What you are asked to do:
Please repeat exactly the lines from the one containing "How do I perform: Click" through the last line of the records, both included, and nothing else, leaving out any pictures.
------ Data for this task
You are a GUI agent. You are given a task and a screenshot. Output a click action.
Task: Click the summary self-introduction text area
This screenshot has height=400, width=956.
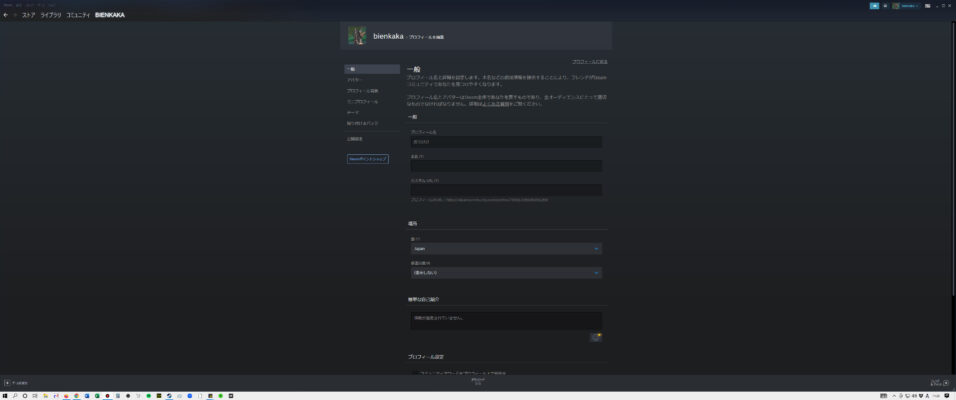pyautogui.click(x=505, y=320)
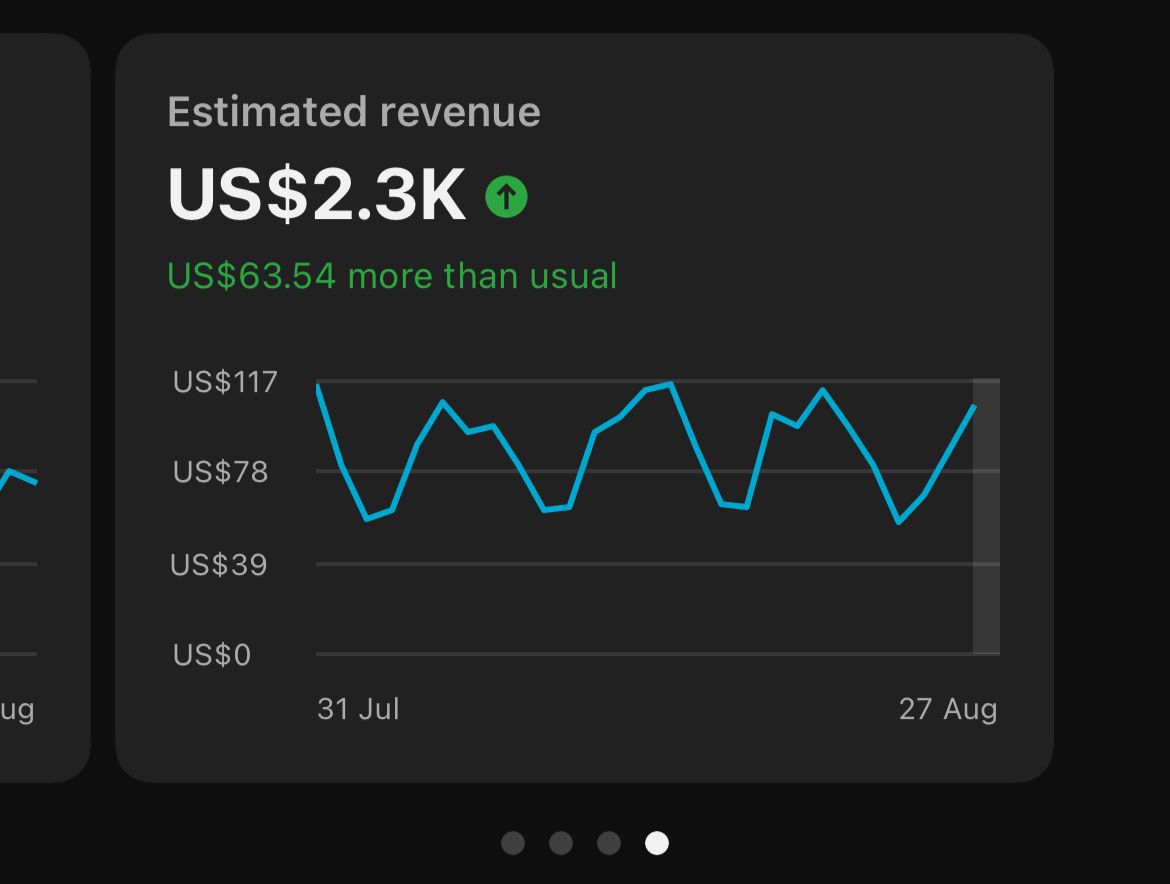Click the "Estimated revenue" heading

click(355, 111)
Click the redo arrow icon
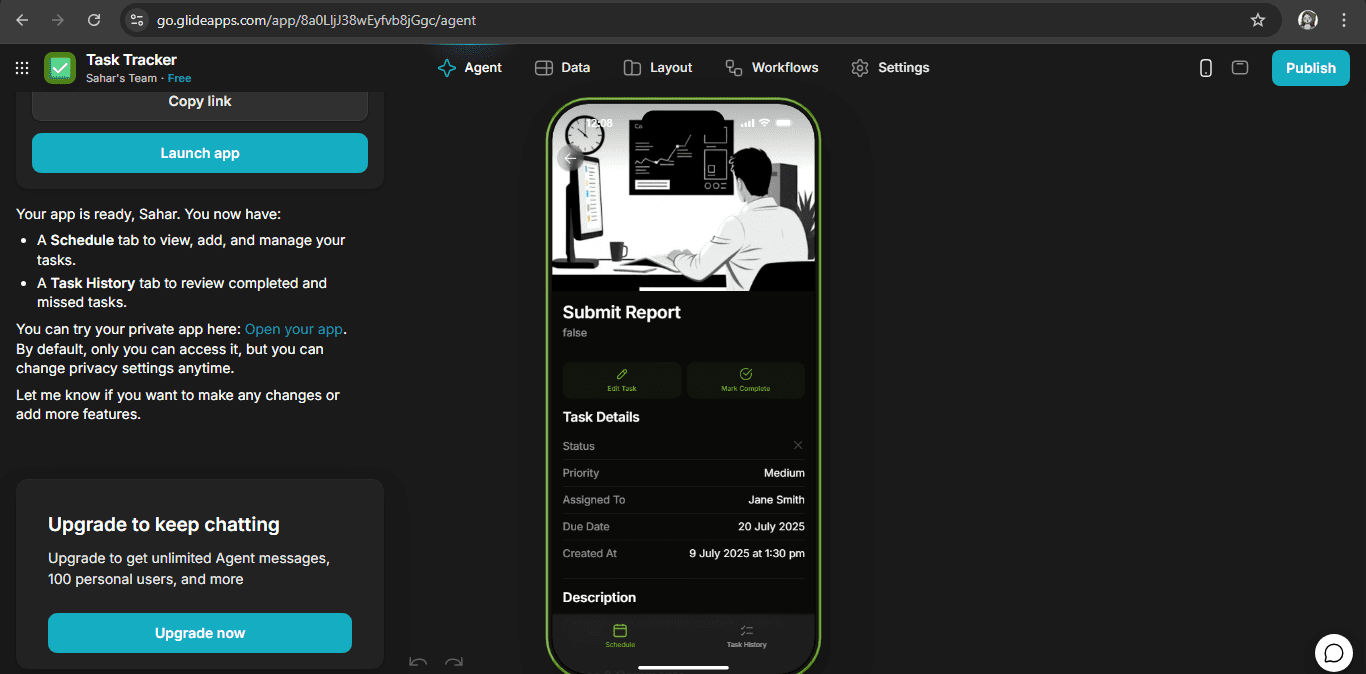The width and height of the screenshot is (1366, 674). (454, 662)
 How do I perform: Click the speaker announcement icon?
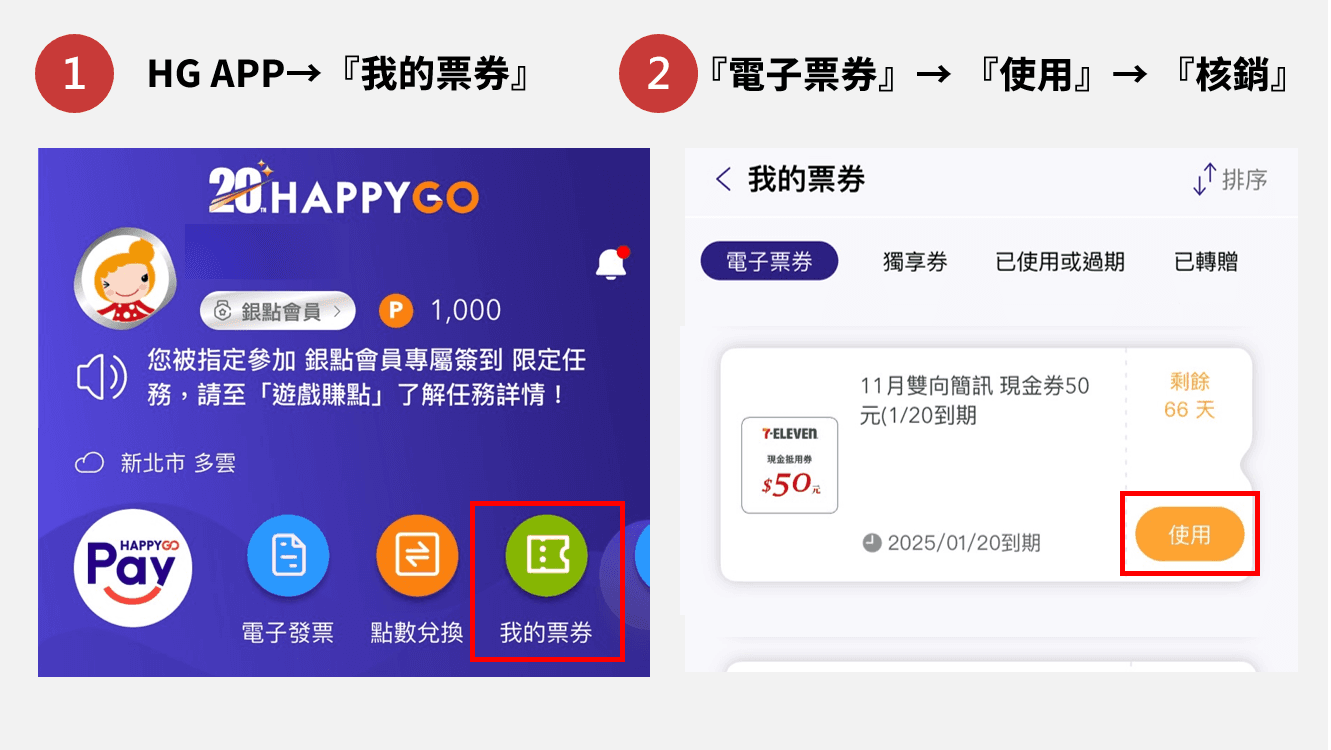coord(102,377)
------------
Exercise result:
 How do I perform: Click the speaker announcement icon?
coord(102,377)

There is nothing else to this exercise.